3-K for All is the nation’s most ambitious effort to provide universal, free, full-day, high-quality early childhood education for every three-year-old child. This is the first year of a two-year expansion to create hundreds of new, free, full-day, high-quality seats in School Districts 7 and 23 serving Brownsville, Ocean Hill, and East New York. Currently, over 1,500 three-year-olds are registered for seats in the program. The City is on track to provide a seat for every three-year-old living in Districts 7 and 23 that wants one by fall 2018. As part of its commitment to free, full-day, high-quality 3-K for All, the City has also begun providing additional support to the public early childhood center programs currently serving approximately 10,000 three-year-olds through EarlyLearn across the City.
With the addition of six new 3-K for All districts, the program will expand to all five boroughs. The new districts were selected with this goal, as well as community need and the ability to build on substantial Equity and Excellence for All educational investments in these communities.
3-K for All builds on the success of Pre-K for All – through which the City has more than tripled the number of four-year-olds enrolled in free, full-day, high-quality Pre-K – and is part of a broader effort to create a continuum of high-quality early care and education programs for New York City children from birth to five years old. Research has found every dollar invested in high-quality early education saves taxpayers as much as $13 long-term.
There is extensive research supporting the transformative value of free, full-day, high-quality3-K for All, including the following:
• Several studies have found that students who attend two years of preschool compared to one are better prepared for kindergarten, and that they perform significantly higher on academic and social outcome measures.
• A study of the two-year Abbott Preschool Program in New Jersey found persistent gains in language arts and literacy, mathematics, and science through 4th and 5th grade, with larger test score gains for children who participated in two years of preschool. In addition, Abbott Preschool Program participation was linked to lower grade retention rates and fewer children needing special education.

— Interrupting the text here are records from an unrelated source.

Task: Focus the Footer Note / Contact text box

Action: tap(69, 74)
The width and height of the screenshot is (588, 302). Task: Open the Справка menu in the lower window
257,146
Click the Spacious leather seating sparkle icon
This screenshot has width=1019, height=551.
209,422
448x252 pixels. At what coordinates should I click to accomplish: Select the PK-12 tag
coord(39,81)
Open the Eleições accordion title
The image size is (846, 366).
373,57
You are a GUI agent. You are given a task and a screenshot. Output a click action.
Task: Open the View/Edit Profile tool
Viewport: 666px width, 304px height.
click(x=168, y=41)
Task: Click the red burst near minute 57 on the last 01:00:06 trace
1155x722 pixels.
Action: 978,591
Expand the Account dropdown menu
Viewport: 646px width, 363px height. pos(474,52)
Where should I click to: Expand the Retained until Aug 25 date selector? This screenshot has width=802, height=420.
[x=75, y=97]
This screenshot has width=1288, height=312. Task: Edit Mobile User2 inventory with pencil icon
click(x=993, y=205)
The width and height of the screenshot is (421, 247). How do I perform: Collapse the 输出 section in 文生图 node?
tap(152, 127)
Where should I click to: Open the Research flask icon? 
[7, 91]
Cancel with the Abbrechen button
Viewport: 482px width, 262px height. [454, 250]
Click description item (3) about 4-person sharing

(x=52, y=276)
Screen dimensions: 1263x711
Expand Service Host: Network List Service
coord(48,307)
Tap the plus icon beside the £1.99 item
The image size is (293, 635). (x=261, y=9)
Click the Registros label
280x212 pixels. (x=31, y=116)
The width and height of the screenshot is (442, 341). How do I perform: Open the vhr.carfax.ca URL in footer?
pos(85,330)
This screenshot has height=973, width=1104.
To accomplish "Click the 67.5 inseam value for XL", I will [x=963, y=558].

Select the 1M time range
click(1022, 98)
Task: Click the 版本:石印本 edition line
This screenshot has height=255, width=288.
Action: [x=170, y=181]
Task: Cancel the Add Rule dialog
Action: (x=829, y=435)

• A study of Head Start found that families of children who attended for two years were more likely to engage in recreational activities together that supported child development, and were likely to spend more hours reading together at home.
• A Chicago study found that children who attended two years of public preschool were significantly less likely to receive special education services, to be abused or neglected, or to commit crimes in adulthood.